■ **TASK ITEM**: Please set down all of the data below verbatim.

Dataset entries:
==================================================

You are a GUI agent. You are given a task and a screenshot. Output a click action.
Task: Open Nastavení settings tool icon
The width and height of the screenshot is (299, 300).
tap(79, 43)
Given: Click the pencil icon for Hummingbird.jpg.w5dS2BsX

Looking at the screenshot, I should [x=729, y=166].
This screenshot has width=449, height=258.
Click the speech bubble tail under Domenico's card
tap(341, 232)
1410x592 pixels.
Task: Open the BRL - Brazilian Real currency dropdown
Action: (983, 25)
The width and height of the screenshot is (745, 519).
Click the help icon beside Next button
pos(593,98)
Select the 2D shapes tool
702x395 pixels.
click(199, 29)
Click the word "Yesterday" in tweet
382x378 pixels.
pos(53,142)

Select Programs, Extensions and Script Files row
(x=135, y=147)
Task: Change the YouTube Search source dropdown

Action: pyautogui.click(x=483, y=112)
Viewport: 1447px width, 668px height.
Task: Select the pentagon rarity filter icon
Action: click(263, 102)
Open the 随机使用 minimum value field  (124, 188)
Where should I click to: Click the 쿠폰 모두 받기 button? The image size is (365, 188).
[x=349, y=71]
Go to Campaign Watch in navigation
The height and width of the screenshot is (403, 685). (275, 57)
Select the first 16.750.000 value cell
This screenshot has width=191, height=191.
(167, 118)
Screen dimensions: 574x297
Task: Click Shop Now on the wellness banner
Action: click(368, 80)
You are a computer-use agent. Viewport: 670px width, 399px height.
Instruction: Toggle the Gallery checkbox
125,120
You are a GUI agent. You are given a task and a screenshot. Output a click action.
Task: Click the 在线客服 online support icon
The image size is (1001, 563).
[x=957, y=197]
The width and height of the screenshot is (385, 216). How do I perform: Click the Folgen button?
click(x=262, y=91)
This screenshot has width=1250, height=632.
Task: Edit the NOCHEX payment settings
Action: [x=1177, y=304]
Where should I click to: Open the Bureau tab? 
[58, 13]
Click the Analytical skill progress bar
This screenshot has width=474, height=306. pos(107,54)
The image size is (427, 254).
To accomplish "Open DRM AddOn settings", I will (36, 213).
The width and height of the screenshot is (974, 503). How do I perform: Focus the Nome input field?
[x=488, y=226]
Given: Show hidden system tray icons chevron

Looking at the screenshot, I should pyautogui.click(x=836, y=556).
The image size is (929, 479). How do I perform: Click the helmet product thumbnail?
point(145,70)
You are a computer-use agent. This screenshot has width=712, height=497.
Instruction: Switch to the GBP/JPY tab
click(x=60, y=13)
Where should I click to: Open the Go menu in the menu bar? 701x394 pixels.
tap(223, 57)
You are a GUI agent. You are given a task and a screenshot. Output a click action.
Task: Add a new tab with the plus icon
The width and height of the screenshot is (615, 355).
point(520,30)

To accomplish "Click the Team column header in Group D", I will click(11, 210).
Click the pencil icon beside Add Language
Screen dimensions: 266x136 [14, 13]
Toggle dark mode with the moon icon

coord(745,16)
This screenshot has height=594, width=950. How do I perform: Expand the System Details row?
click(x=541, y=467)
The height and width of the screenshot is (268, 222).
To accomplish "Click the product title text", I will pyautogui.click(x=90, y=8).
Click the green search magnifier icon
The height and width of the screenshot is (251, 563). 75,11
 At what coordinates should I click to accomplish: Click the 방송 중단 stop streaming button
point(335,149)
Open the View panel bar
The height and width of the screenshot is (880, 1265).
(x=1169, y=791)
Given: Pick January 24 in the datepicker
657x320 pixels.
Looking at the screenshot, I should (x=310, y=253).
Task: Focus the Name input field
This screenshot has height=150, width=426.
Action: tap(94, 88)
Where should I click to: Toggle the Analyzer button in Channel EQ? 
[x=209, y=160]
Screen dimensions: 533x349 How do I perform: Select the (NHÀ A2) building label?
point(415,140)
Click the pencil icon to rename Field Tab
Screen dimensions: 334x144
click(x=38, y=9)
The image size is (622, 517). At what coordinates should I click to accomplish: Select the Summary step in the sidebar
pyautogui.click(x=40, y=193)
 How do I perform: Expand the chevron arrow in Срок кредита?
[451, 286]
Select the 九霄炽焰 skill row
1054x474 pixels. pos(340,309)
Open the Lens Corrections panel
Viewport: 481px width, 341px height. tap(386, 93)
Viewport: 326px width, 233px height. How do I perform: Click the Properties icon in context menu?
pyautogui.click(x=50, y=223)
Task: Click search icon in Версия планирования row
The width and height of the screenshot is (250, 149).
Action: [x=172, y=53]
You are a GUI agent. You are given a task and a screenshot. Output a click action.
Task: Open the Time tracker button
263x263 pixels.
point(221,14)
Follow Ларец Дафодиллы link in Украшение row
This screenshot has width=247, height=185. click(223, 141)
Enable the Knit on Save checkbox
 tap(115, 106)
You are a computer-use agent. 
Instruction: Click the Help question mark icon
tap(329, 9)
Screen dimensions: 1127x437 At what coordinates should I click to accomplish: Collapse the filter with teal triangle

==================================================

■ **ANSWER SPACE**:
You are a GUI agent. You are given a task and a screenshot. Output a click action.
Task: Open Nastavení settings tool icon
The width and height of the screenshot is (299, 300).
tap(79, 43)
Given: Click the pencil icon for Hummingbird.jpg.w5dS2BsX

Looking at the screenshot, I should [x=729, y=166].
This screenshot has width=449, height=258.
Click the speech bubble tail under Domenico's card
tap(341, 232)
1410x592 pixels.
Task: Open the BRL - Brazilian Real currency dropdown
Action: (983, 25)
The width and height of the screenshot is (745, 519).
Click the help icon beside Next button
pos(593,98)
Select the 2D shapes tool
702x395 pixels.
click(199, 29)
Click the word "Yesterday" in tweet
382x378 pixels.
pos(53,142)

Select Programs, Extensions and Script Files row
(x=135, y=147)
Task: Change the YouTube Search source dropdown

Action: pyautogui.click(x=483, y=112)
Viewport: 1447px width, 668px height.
Task: Select the pentagon rarity filter icon
Action: click(263, 102)
Open the 随机使用 minimum value field  (124, 188)
Where should I click to: Click the 쿠폰 모두 받기 button? The image size is (365, 188).
[x=349, y=71]
Go to Campaign Watch in navigation
The height and width of the screenshot is (403, 685). (275, 57)
Select the first 16.750.000 value cell
This screenshot has width=191, height=191.
(167, 118)
Screen dimensions: 574x297
Task: Click Shop Now on the wellness banner
Action: click(368, 80)
You are a computer-use agent. Viewport: 670px width, 399px height.
Instruction: Toggle the Gallery checkbox
125,120
You are a GUI agent. You are given a task and a screenshot. Output a click action.
Task: Click the 在线客服 online support icon
The image size is (1001, 563).
[x=957, y=197]
The width and height of the screenshot is (385, 216). How do I perform: Click the Folgen button?
click(x=262, y=91)
This screenshot has width=1250, height=632.
Task: Edit the NOCHEX payment settings
Action: [x=1177, y=304]
Where should I click to: Open the Bureau tab? 
[58, 13]
Click the Analytical skill progress bar
This screenshot has width=474, height=306. pos(107,54)
The image size is (427, 254).
To accomplish "Open DRM AddOn settings", I will (36, 213).
The width and height of the screenshot is (974, 503). How do I perform: Focus the Nome input field?
[x=488, y=226]
Given: Show hidden system tray icons chevron

Looking at the screenshot, I should pyautogui.click(x=836, y=556).
The image size is (929, 479). How do I perform: Click the helmet product thumbnail?
point(145,70)
You are a computer-use agent. This screenshot has width=712, height=497.
Instruction: Switch to the GBP/JPY tab
click(x=60, y=13)
Where should I click to: Open the Go menu in the menu bar? 701x394 pixels.
tap(223, 57)
You are a GUI agent. You are given a task and a screenshot. Output a click action.
Task: Add a new tab with the plus icon
The width and height of the screenshot is (615, 355).
point(520,30)

To accomplish "Click the Team column header in Group D", I will click(11, 210).
Click the pencil icon beside Add Language
Screen dimensions: 266x136 [14, 13]
Toggle dark mode with the moon icon

coord(745,16)
This screenshot has height=594, width=950. How do I perform: Expand the System Details row?
click(x=541, y=467)
The height and width of the screenshot is (268, 222).
To accomplish "Click the product title text", I will pyautogui.click(x=90, y=8).
Click the green search magnifier icon
The height and width of the screenshot is (251, 563). 75,11
 At what coordinates should I click to accomplish: Click the 방송 중단 stop streaming button
point(335,149)
Open the View panel bar
The height and width of the screenshot is (880, 1265).
(x=1169, y=791)
Given: Pick January 24 in the datepicker
657x320 pixels.
Looking at the screenshot, I should (x=310, y=253).
Task: Focus the Name input field
This screenshot has height=150, width=426.
Action: tap(94, 88)
Where should I click to: Toggle the Analyzer button in Channel EQ? 
[x=209, y=160]
Screen dimensions: 533x349 How do I perform: Select the (NHÀ A2) building label?
point(415,140)
Click the pencil icon to rename Field Tab
Screen dimensions: 334x144
click(x=38, y=9)
The image size is (622, 517). At what coordinates should I click to accomplish: Select the Summary step in the sidebar
pyautogui.click(x=40, y=193)
 How do I perform: Expand the chevron arrow in Срок кредита?
[451, 286]
Select the 九霄炽焰 skill row
1054x474 pixels. pos(340,309)
Open the Lens Corrections panel
Viewport: 481px width, 341px height. tap(386, 93)
Viewport: 326px width, 233px height. How do I perform: Click the Properties icon in context menu?
pyautogui.click(x=50, y=223)
Task: Click search icon in Версия планирования row
The width and height of the screenshot is (250, 149).
Action: [x=172, y=53]
You are a GUI agent. You are given a task and a screenshot. Output a click action.
Task: Open the Time tracker button
263x263 pixels.
point(221,14)
Follow Ларец Дафодиллы link in Украшение row
This screenshot has width=247, height=185. click(223, 141)
Enable the Knit on Save checkbox
 tap(115, 106)
You are a computer-use agent. 
Instruction: Click the Help question mark icon
tap(329, 9)
Screen dimensions: 1127x437 At what coordinates should I click to accomplish: Collapse the filter with teal triangle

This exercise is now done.